● Requirement
Change every "Find the location of" in the listing below to "Locate", and keep all other text the same.
*** Data provided Section Begins ***
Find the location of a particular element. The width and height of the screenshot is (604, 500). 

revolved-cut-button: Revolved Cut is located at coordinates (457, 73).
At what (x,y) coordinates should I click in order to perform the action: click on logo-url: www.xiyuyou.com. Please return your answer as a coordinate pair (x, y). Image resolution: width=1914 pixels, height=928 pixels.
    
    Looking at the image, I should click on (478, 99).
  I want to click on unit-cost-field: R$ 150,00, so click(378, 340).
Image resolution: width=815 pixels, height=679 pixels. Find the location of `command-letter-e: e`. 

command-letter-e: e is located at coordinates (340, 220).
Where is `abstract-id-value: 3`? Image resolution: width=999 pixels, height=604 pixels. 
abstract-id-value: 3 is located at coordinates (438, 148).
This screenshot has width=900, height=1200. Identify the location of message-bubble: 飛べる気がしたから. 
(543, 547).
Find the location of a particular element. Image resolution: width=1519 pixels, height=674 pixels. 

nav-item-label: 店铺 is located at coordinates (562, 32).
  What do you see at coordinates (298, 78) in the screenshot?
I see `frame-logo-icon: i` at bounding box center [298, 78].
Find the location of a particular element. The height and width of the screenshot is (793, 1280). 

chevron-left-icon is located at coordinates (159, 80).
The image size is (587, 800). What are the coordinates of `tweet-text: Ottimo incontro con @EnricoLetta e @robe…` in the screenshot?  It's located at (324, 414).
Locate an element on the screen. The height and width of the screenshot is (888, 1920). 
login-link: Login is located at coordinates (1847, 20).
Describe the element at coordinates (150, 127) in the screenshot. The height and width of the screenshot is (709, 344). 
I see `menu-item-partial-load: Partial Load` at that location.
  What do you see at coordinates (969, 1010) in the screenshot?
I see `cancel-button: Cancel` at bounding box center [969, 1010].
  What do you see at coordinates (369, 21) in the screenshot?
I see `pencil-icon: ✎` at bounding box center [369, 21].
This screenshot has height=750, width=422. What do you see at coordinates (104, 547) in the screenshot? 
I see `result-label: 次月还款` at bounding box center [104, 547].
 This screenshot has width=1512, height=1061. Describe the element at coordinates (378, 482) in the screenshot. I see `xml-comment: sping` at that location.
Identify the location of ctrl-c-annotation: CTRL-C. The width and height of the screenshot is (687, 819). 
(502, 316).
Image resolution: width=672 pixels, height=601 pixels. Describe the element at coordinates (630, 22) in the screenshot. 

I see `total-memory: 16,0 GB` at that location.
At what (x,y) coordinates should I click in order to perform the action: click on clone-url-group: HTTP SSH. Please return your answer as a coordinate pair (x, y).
*** Data provided Section Ends ***
● Answer space
Locate a particular element. The width and height of the screenshot is (604, 500). 

revolved-cut-button: Revolved Cut is located at coordinates (457, 73).
At what (x,y) coordinates should I click in order to perform the action: click on logo-url: www.xiyuyou.com. Please return your answer as a coordinate pair (x, y). Image resolution: width=1914 pixels, height=928 pixels.
    
    Looking at the image, I should click on (478, 99).
  I want to click on unit-cost-field: R$ 150,00, so click(378, 340).
Image resolution: width=815 pixels, height=679 pixels. Locate `command-letter-e: e`. 

command-letter-e: e is located at coordinates (340, 220).
Where is `abstract-id-value: 3`? Image resolution: width=999 pixels, height=604 pixels. 
abstract-id-value: 3 is located at coordinates (438, 148).
This screenshot has width=900, height=1200. Identify the location of message-bubble: 飛べる気がしたから. 
(543, 547).
Locate a particular element. Image resolution: width=1519 pixels, height=674 pixels. 

nav-item-label: 店铺 is located at coordinates (562, 32).
  What do you see at coordinates (298, 78) in the screenshot?
I see `frame-logo-icon: i` at bounding box center [298, 78].
Locate a particular element. The height and width of the screenshot is (793, 1280). 

chevron-left-icon is located at coordinates (159, 80).
The image size is (587, 800). What are the coordinates of `tweet-text: Ottimo incontro con @EnricoLetta e @robe…` in the screenshot?  It's located at (324, 414).
Locate an element on the screen. The height and width of the screenshot is (888, 1920). 
login-link: Login is located at coordinates (1847, 20).
Describe the element at coordinates (150, 127) in the screenshot. The height and width of the screenshot is (709, 344). 
I see `menu-item-partial-load: Partial Load` at that location.
  What do you see at coordinates (969, 1010) in the screenshot?
I see `cancel-button: Cancel` at bounding box center [969, 1010].
  What do you see at coordinates (369, 21) in the screenshot?
I see `pencil-icon: ✎` at bounding box center [369, 21].
This screenshot has height=750, width=422. What do you see at coordinates (104, 547) in the screenshot? 
I see `result-label: 次月还款` at bounding box center [104, 547].
 This screenshot has width=1512, height=1061. Describe the element at coordinates (378, 482) in the screenshot. I see `xml-comment: sping` at that location.
Identify the location of ctrl-c-annotation: CTRL-C. The width and height of the screenshot is (687, 819). 
(502, 316).
Image resolution: width=672 pixels, height=601 pixels. Describe the element at coordinates (630, 22) in the screenshot. 

I see `total-memory: 16,0 GB` at that location.
At what (x,y) coordinates should I click in order to perform the action: click on clone-url-group: HTTP SSH. Please return your answer as a coordinate pair (x, y).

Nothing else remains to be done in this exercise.